*** Records for processing Section Begins ***
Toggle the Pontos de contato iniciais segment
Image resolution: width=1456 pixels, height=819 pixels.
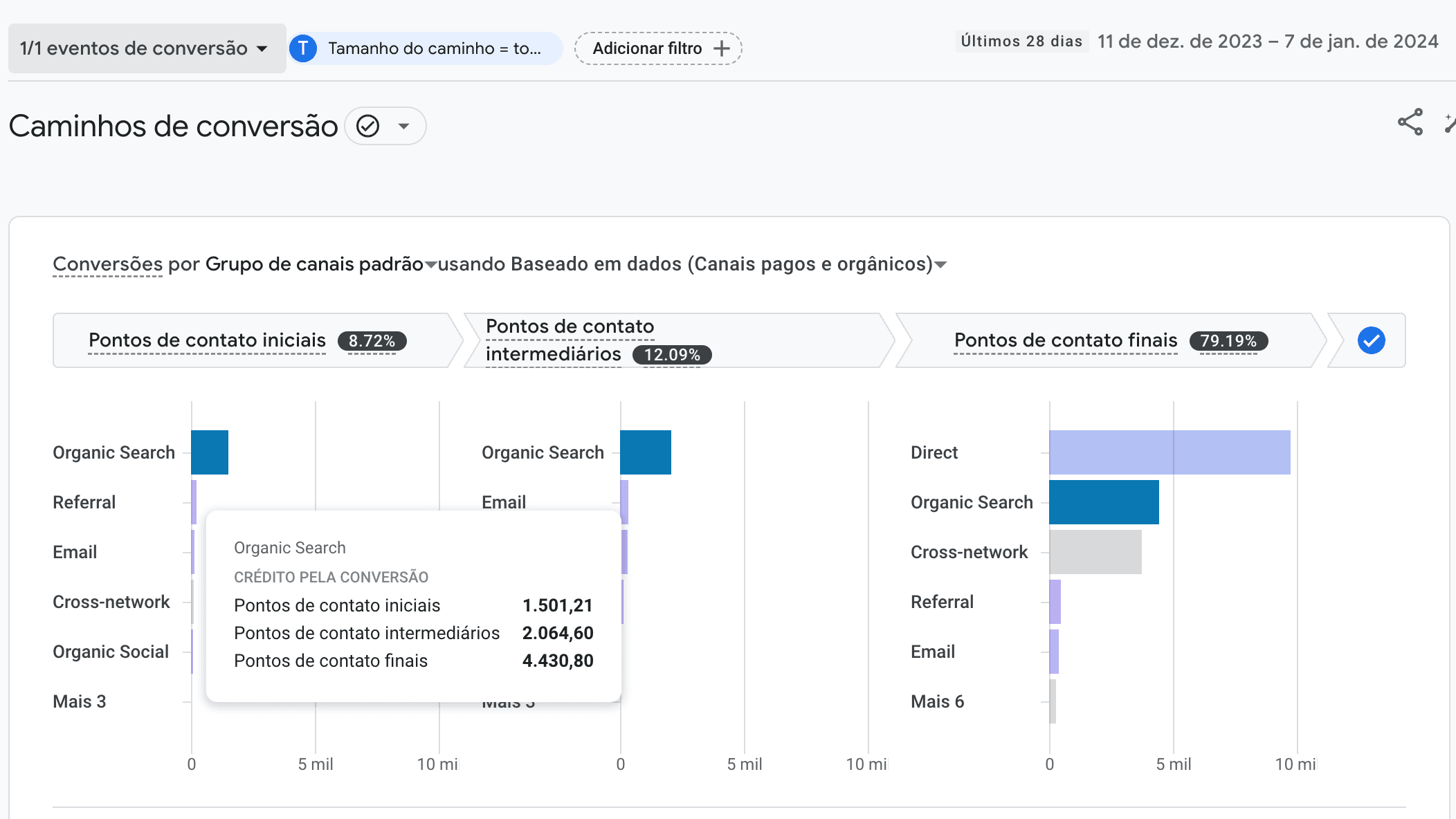click(207, 340)
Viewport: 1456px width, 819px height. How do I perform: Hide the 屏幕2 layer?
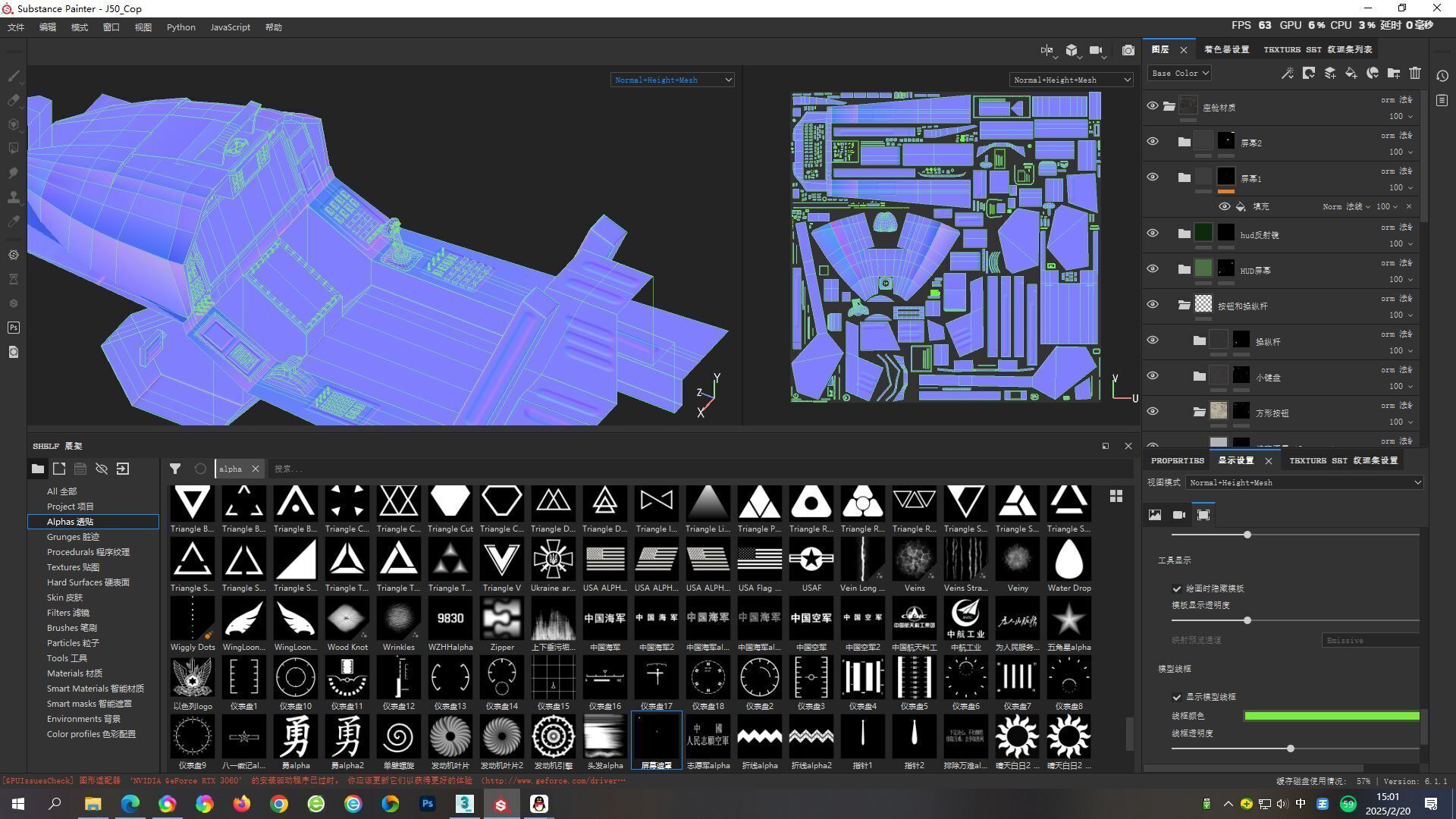1152,142
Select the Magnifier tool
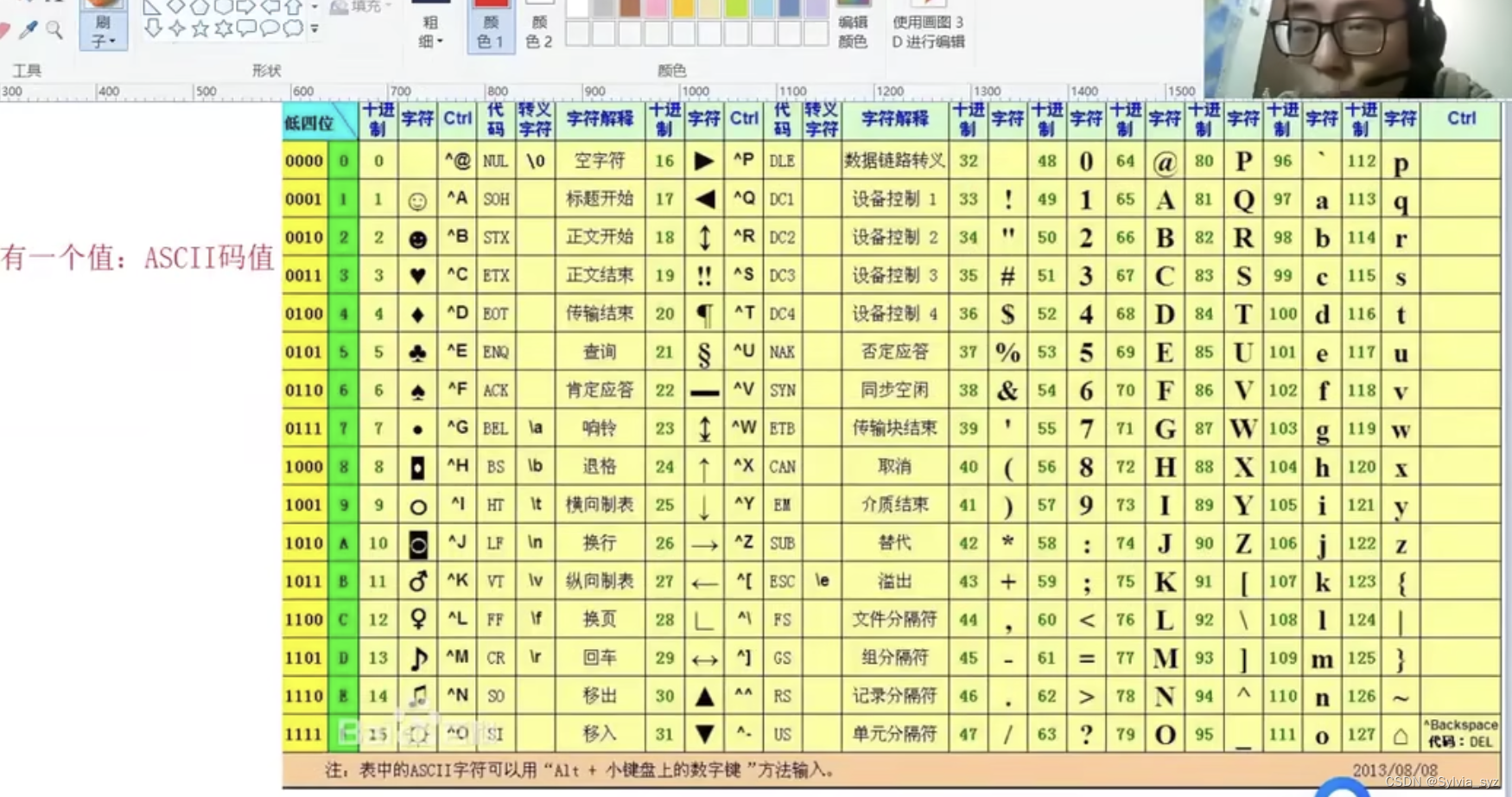The height and width of the screenshot is (797, 1512). [54, 30]
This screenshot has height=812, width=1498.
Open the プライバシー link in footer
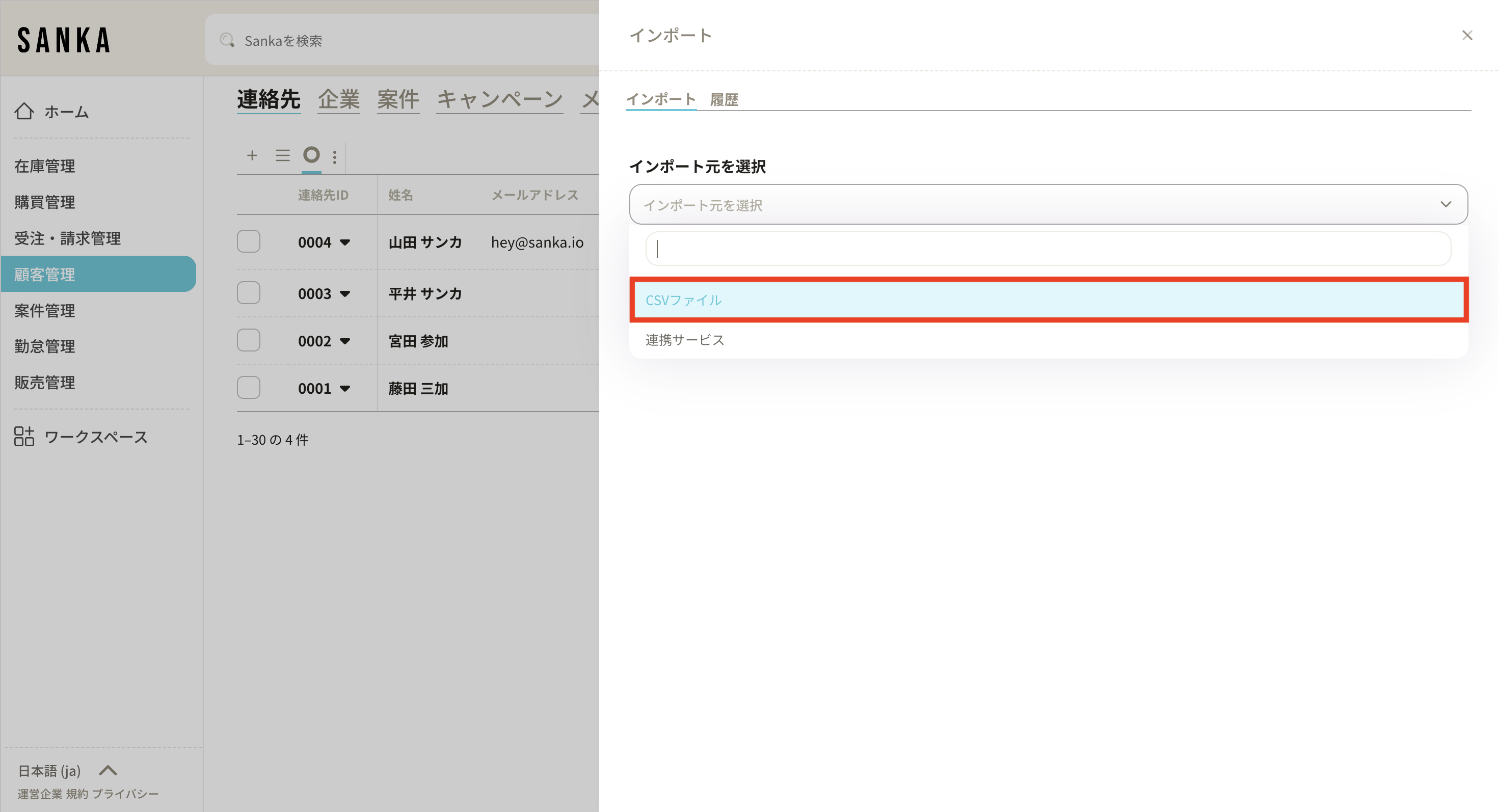(x=125, y=794)
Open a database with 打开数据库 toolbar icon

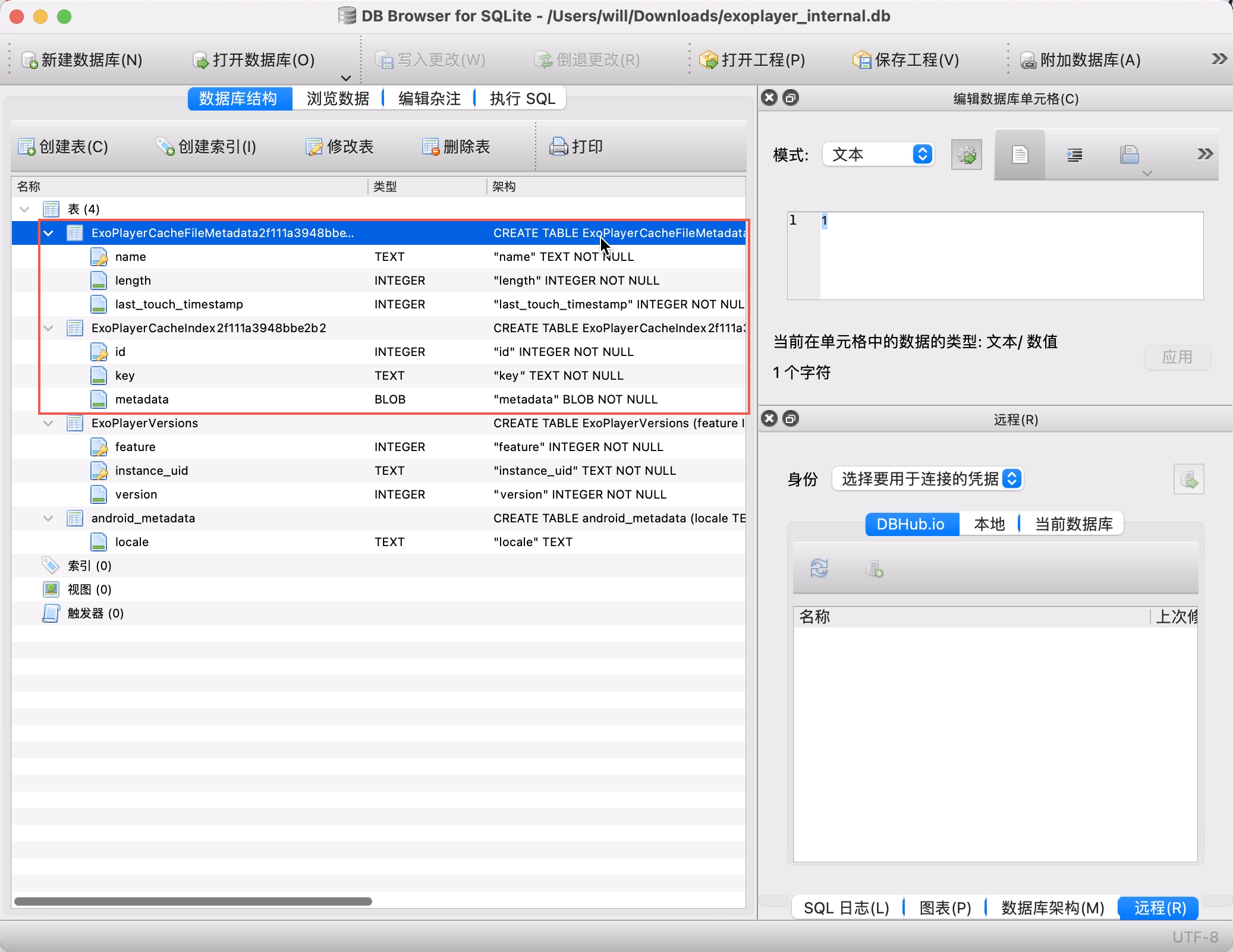[252, 59]
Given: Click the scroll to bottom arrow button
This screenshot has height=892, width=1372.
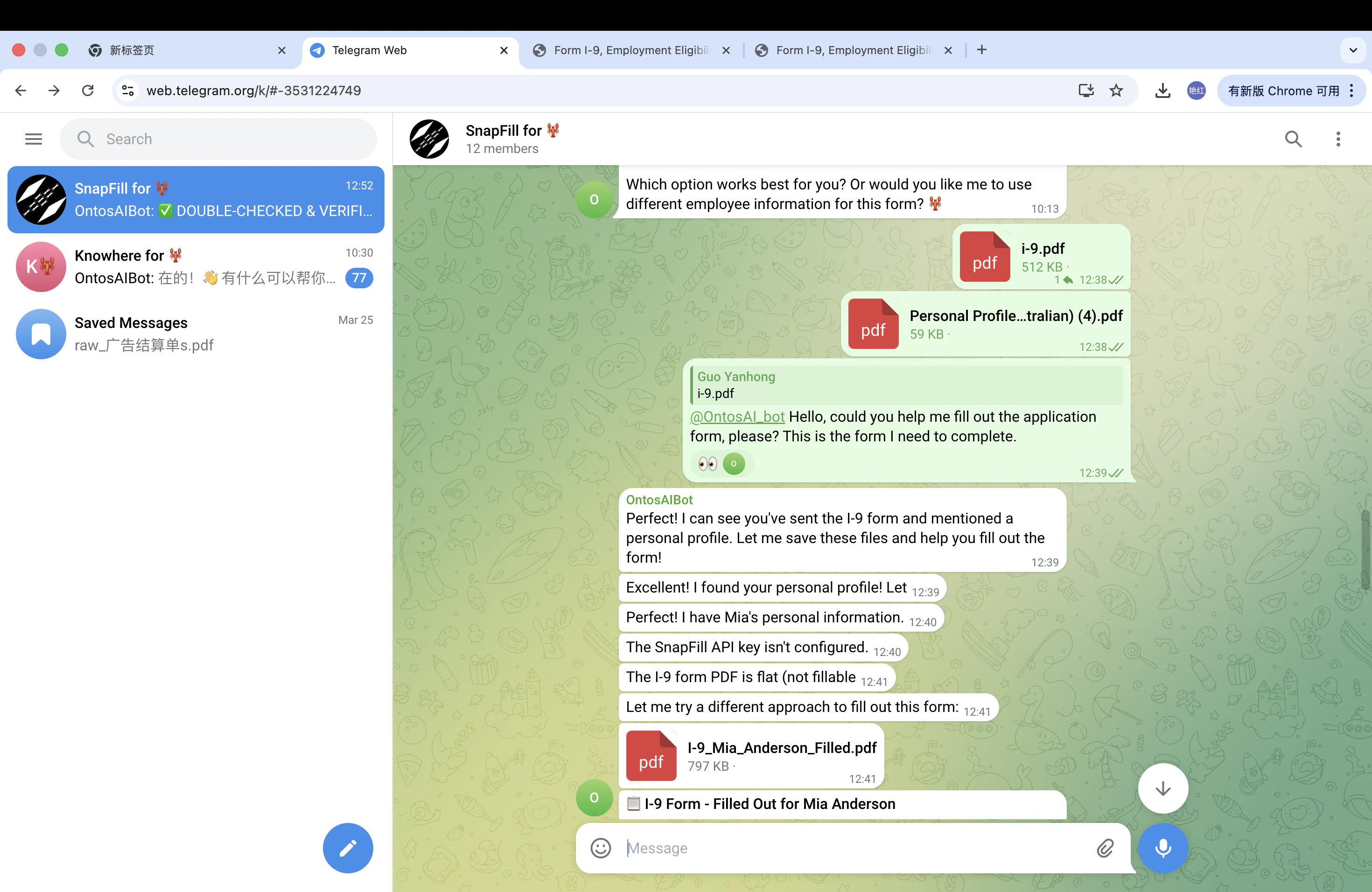Looking at the screenshot, I should [x=1162, y=788].
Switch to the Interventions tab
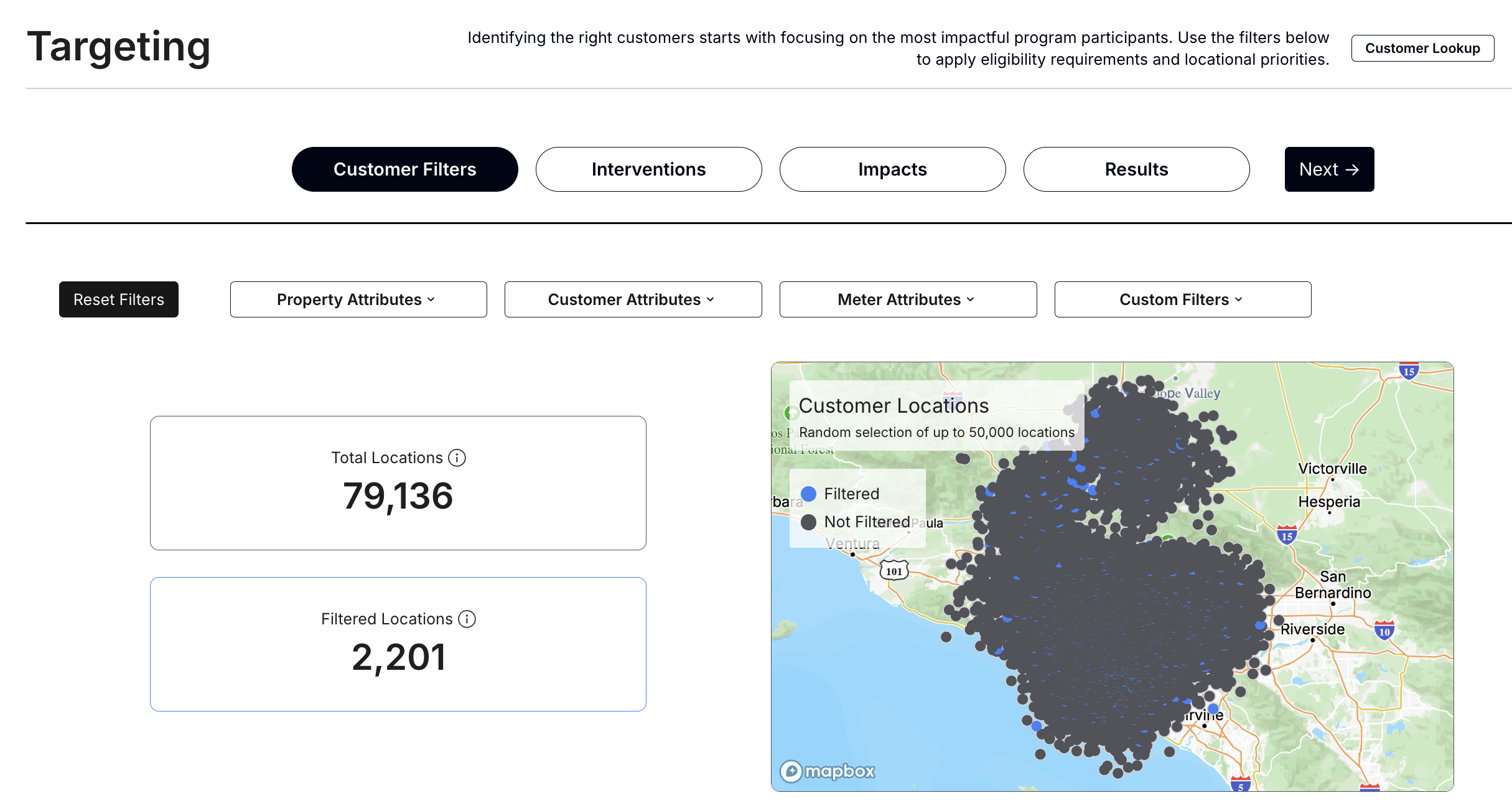 pos(648,169)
*** Records for processing Section Ends ***
Your objective: Repeat exactly the lines above, from the line containing "Select the Magnifier tool" through the last line of the records, inclusive; omit any pictures.

Task answer:
Select the Magnifier tool
The height and width of the screenshot is (797, 1512). [54, 30]
This screenshot has height=812, width=1498.
Open the プライバシー link in footer
(x=125, y=794)
Open a database with 打开数据库 toolbar icon

[252, 59]
Given: Click the scroll to bottom arrow button
This screenshot has height=892, width=1372.
Looking at the screenshot, I should [x=1162, y=788].
Switch to the Interventions tab
 pos(648,169)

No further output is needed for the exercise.